Grootste misverstand
Een luxe villa van 75(!) meter breed, fabriekshallen met kantoorgebouwen aan de A58, huizen met binnen- en buitenzwembaden. Peter Janssen bouwt het en zorgt dat hij zelf zoveel mogelijk aanwezig is. ‘Maar ik haal mijn neus zeker niet op voor het zetten van een dakkapel of een huis van anderhalve ton.
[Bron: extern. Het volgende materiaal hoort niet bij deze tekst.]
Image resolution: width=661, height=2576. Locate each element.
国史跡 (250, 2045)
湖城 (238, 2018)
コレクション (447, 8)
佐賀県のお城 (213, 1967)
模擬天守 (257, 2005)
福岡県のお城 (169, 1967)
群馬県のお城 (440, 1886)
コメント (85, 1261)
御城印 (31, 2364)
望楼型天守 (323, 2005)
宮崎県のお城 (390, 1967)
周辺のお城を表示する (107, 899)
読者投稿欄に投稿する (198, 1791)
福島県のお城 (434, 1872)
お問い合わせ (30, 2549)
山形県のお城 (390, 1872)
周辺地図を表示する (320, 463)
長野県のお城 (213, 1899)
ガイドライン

Dat is het grootste misverstand wat over ons bestaat. We zijn ook heel actief in de sociale woningbouw. Weet je wat het is? Voor bijna alle mensen is dit de grootste uitgave die ze ooit zullen doen. Bij kleine projecten misschien nog wel meer dan die voor de rijkeren onder ons. Dat neem ik zeer serieus. Het maakt ons werk heel verantwoordelijk.’